MADRID, 4 Feb. (EUROPA PRESS) – La cotización del oro sigue su rebote este miércoles, después del desplome experimentado en las dos últimas sesiones de la semana pasada, lo que permite al metal precioso superar nuevamente la cota de los 5.000 dólares por onza, que había perdido el pasado viernes.
En concreto, el precio del oro al contado, reconocido como el activo refugio por antonomasia, registraba una subida de hasta el 3%, alcanzando un máximo intradía de 5.092 dólares, lo que representa una revalorización de casi un 9% respecto al mínimo intradía del pasado viernes.
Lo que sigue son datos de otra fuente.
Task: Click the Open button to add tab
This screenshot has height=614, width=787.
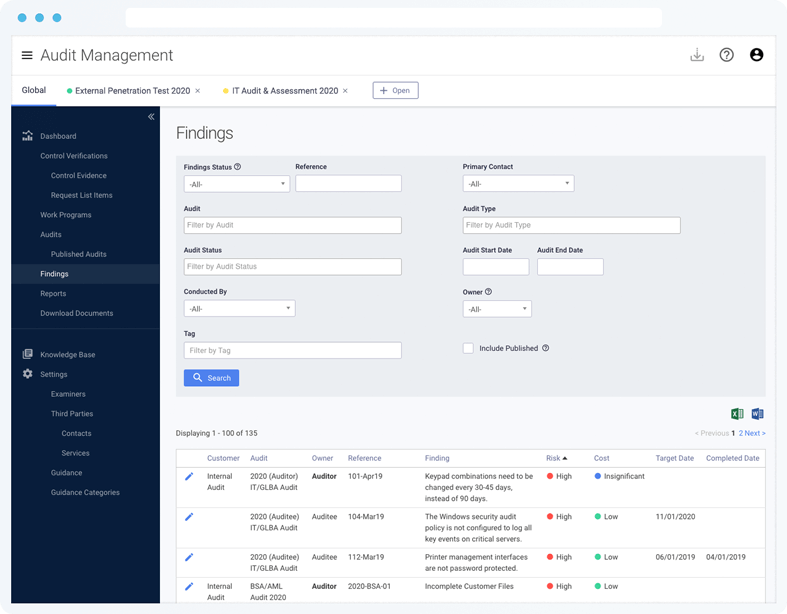Action: coord(395,90)
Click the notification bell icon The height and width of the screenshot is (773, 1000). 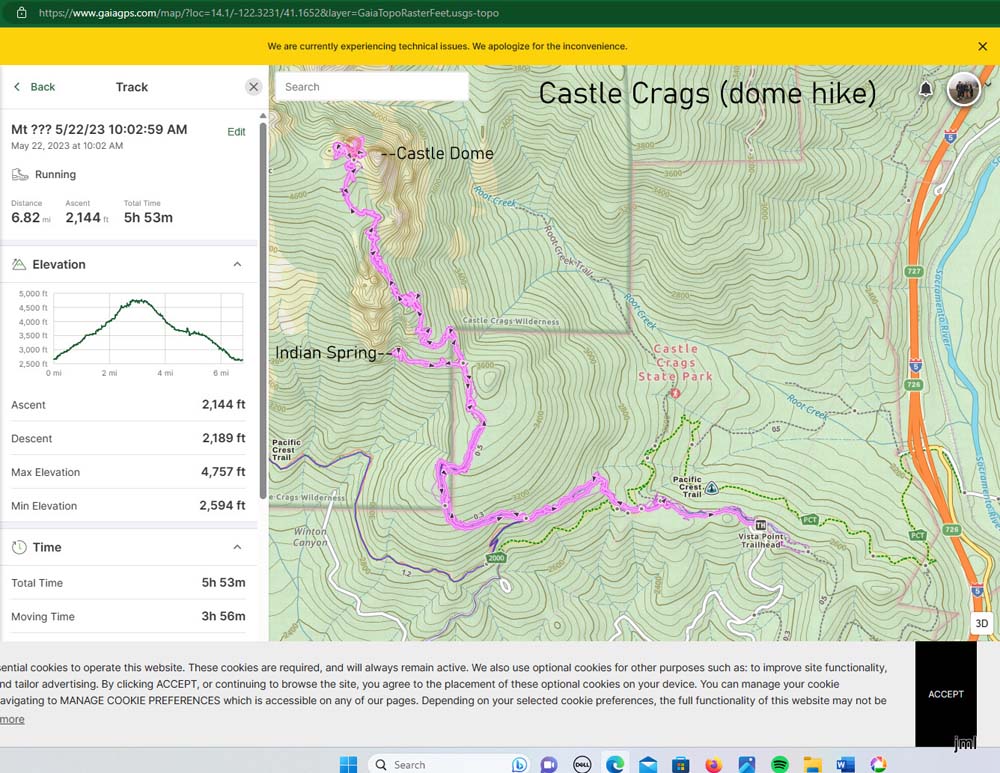pos(926,90)
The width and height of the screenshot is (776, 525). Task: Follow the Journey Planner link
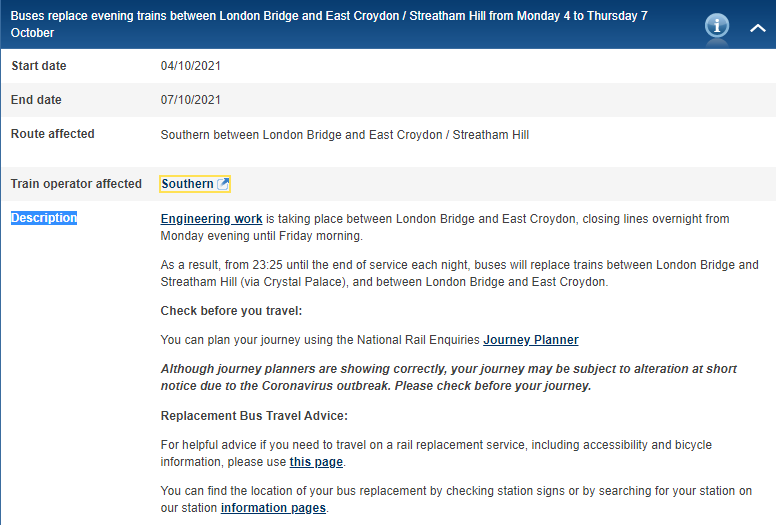530,340
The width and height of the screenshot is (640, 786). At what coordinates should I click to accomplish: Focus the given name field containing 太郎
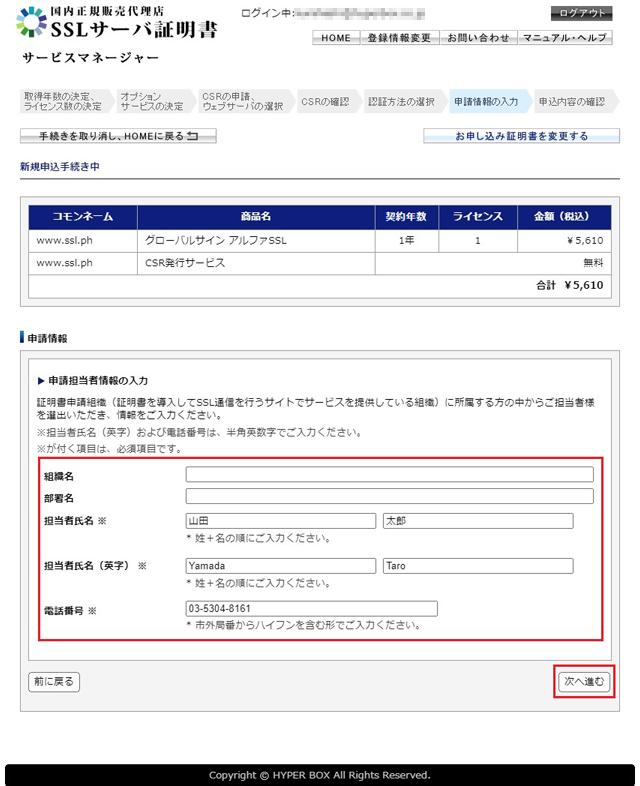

Sin embargo, este precio aún se situaba un 9% por debajo del récord alcanzado en 5.595 dólares la semana anterior.
A pesar de la fuerte volatilidad en la cotización del oro, el precio del metal dorado acumula en lo que va de año una revalorización de aproximadamente el 18%.
En el caso de la plata, su precio experimentó un incremento aún más marcado, negociándose a más de 90 dólares, con una subida del 6% respecto al cierre anterior, aunque todavía se encuentra un 25% por debajo del máximo histórico de 121,6 dólares de la semana pasada.
Fluctuaciones en el mercado de divisas
En el mercado de divisas, tras los vaivenes del mes de enero, la cotización del euro frente al dólar se mantiene estable ligeramente por encima de los 1,18 dólares, después de haber superado la semana anterior el umbral de los 1,20 dólares.
“Tras desplomarse desde máximos históricos en medio de una elevada volatilidad, el oro y la plata atrajeron un renovado interés de compra a medida que las condiciones generales del mercado se estabilizaban y el dólar estadounidense se debilitaba”, señala Ewa Manthey, estratega de materias primas de ING Research.
Aunque la volatilidad a corto plazo podría persistir, la experta considera que el reciente movimiento es principalmente un reajuste impulsado por el posicionamiento. El catalizador inmediato de este cambio fue la nominación de Kevin Warsh como próximo presidente de la Reserva Federal, más que un punto de inflexión fundamental.
“El movimiento parece haber sido impulsado principalmente por la liquidación de posiciones especulativas abarrotadas y la liquidación forzada, más que por un deterioro de las condiciones macroeconómicas o fundamentales”, añade. A medida que la tensión del mercado disminuía, los precios repuntaron.
“A medio plazo, la corrección ha ayudado a reajustar las posiciones y reducir el exceso de presión. Sin embargo, también sirve como recordatorio de que los metales preciosos son sensibles a los cambios en la liquidez, el posicionamiento y el sentimiento de riesgo en general”, advierte.
En este sentido, subraya que el dólar sigue siendo clave y que la relación inversa entre los metales preciosos y el ‘billete verde’ se ha reafirmado, dejando al oro y la plata «particularmente sensibles a las fluctuaciones cambiarias a corto plazo».